Le concept d’annexion aux États-Unis est relativement présent dans la presse libérale des années 1830. On l’observe beaucoup plus dans les années 1840, surtout après « l’échec de la stratégie du rappel de l’Union et de la réforme parlementaire » et « l’abolition en 1846 des lois protectionnistes anglaises sur les céréales coloniales qui plaçait le Bas-Canada sur un pied de concurrence avec n’importe quel pays exportateur de céréales », et sans compter l’adoption à la mi-mars 1849 de la loi d’indemnisation des habitants ayant subis des dommages à leurs biens et propriétés lors des événements de 1837-1838. Cette tendance annexionniste s’exprime notamment dans les journaux tels L’Avenir, Le Canadien indépendant et Le Moniteur canadien.
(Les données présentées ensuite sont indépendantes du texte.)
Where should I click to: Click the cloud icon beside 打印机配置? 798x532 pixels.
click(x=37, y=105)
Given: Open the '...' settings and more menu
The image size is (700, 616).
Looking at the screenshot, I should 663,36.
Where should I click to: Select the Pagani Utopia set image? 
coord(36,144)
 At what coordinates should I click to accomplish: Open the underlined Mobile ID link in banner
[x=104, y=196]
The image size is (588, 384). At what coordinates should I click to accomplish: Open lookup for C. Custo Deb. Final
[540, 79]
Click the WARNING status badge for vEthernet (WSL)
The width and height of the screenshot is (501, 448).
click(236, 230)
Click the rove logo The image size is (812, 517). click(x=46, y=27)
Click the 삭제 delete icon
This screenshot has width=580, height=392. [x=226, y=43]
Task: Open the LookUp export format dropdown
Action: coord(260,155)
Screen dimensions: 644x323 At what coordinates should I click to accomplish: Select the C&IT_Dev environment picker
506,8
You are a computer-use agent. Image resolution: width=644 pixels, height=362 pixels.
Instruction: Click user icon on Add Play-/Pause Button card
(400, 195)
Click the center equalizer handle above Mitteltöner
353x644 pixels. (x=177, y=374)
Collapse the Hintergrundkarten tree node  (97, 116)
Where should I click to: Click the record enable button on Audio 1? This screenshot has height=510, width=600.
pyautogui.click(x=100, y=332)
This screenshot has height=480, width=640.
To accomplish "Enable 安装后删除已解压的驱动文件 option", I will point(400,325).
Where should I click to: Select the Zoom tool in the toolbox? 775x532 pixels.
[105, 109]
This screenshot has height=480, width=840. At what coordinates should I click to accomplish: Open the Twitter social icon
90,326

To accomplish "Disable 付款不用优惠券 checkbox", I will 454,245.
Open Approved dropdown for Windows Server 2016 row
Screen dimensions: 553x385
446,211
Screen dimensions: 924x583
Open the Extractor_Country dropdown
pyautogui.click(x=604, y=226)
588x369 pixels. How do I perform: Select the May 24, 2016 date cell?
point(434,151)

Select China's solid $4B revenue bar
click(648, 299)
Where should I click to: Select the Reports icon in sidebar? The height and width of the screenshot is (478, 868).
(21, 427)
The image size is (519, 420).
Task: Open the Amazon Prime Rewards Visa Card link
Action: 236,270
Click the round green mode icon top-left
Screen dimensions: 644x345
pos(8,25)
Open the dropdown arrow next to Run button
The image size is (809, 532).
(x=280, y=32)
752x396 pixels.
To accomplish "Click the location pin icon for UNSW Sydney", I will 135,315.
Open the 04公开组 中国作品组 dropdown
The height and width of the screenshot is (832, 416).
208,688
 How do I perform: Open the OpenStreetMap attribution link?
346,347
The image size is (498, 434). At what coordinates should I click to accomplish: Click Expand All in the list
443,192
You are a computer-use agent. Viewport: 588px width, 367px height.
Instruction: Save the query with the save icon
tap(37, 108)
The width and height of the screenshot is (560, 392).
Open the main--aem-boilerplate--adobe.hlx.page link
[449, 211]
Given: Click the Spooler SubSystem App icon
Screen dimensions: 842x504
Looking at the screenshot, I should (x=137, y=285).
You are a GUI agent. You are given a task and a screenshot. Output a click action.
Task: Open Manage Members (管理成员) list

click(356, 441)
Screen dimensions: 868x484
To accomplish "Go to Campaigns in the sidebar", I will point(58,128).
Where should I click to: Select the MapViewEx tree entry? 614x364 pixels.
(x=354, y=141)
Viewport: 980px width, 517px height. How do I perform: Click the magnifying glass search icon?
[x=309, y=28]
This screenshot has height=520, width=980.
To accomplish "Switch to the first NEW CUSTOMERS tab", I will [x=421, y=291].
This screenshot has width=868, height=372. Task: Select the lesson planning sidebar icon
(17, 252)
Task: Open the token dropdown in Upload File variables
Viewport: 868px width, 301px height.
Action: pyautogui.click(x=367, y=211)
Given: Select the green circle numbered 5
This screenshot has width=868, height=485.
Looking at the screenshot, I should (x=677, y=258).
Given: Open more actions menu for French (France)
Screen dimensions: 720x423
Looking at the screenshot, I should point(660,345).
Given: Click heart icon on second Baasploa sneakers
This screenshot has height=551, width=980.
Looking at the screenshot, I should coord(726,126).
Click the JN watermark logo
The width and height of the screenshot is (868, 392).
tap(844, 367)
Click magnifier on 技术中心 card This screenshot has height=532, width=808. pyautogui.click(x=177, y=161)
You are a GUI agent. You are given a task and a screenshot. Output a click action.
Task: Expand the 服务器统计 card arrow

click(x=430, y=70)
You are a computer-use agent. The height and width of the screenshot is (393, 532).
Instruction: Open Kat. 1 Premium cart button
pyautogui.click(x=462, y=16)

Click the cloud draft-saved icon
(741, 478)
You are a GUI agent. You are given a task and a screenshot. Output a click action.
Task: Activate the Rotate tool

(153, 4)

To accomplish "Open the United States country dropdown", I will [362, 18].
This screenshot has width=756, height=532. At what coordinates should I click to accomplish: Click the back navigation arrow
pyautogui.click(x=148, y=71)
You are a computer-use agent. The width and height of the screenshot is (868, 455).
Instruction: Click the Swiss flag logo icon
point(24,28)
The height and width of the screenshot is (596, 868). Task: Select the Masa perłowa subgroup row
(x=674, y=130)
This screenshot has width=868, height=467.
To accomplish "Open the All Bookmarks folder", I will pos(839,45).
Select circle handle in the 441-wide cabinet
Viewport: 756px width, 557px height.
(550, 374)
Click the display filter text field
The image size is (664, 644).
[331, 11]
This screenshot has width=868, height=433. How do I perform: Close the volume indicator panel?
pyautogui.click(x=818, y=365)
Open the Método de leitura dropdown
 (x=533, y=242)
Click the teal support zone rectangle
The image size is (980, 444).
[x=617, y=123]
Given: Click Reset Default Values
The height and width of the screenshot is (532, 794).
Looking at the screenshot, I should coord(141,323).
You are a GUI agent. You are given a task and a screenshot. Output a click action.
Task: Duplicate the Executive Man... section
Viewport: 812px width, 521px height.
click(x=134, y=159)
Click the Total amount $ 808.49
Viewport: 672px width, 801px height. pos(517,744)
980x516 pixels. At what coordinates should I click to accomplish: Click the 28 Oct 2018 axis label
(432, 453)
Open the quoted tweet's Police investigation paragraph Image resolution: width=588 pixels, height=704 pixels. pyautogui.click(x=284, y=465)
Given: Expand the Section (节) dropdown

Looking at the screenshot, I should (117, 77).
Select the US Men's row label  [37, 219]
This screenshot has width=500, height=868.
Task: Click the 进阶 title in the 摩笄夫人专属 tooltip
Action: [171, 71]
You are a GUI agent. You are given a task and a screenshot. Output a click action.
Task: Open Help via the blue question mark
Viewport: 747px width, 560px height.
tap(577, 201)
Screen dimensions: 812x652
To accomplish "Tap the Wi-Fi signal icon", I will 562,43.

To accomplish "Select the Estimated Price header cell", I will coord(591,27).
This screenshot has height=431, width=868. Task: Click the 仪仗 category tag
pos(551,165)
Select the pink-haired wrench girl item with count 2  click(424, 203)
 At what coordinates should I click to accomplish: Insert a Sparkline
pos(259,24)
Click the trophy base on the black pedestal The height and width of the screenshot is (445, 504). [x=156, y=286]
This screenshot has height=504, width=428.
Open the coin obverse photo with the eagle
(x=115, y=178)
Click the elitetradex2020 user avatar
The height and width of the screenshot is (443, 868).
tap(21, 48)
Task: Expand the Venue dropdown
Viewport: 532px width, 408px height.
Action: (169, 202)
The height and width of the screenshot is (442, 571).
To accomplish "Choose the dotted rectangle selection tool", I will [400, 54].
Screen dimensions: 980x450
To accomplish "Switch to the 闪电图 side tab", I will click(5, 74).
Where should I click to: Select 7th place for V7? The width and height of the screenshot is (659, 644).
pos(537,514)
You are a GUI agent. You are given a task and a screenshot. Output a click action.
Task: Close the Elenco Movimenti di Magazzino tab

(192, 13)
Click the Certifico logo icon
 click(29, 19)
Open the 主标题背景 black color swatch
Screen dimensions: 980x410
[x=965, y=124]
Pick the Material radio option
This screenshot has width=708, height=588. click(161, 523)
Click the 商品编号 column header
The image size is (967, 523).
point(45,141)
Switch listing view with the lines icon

C’est d’ailleurs dans Le Moniteur canadien que Denis-Benjamin Viger, un penseur patriote de la première heure, rédige en 1849 un texte fort intéressant dans lequel il manifeste son admiration du modèle étatsunien tout en relevant trois raisons de ne pas croire en l’annexion du Bas-Canada aux États-Unis. En premier lieu, l’Angleterre ne veut pas abandonner sa colonie. En second lieu, les États-Unis ne sont pas intéressés par le Canada, surtout ceux du Sud qui voient la province britannique comme anti-esclavagiste. Et en dernier lieu, « l’exemple louisianais, avec l’imposition par les États-Unis de l’anglais, d’un autre système juridique et de l’égalité des cultes, ne peut être garant de la conservation de la nationalité canadienne-française ».

Tout comme Étienne Parent, Viger croit que l’Angleterre pourrait un jour concéder à sa colonie « une indépendance plus complète sous sa protection, chose qui serait dans les règles d’une saine politique puisqu’elle serait fondée sur leur avantage réciproque ».

En octobre et décembre 1849, deux manifestes annexionnistes sont rédigés. Les signataires sont toutefois peu nombreux et surtout issus de l’Institut canadien de Montréal et du journal L’Avenir. De plus, Louis-Antoine Dessaules donne six conférences sur le sujet entre les mois d’avril 1850 et mai 1851. À vrai dire, plusieurs libéraux sont prêts « à faire le sacrifice de la nationalité sur l’autel de l’annexion ». Au dire de l’historien Yvan Lamonde, cette « logique du désespoir » promouvoit une préférence à l’annexion aux États-Unis plutôt qu’au Canada anglais. En réalité, l’idée d’un « Bas-Canada : 34e État américain », n’a jamais eu beaucoup d’assise au sein de la population bas-canadienne.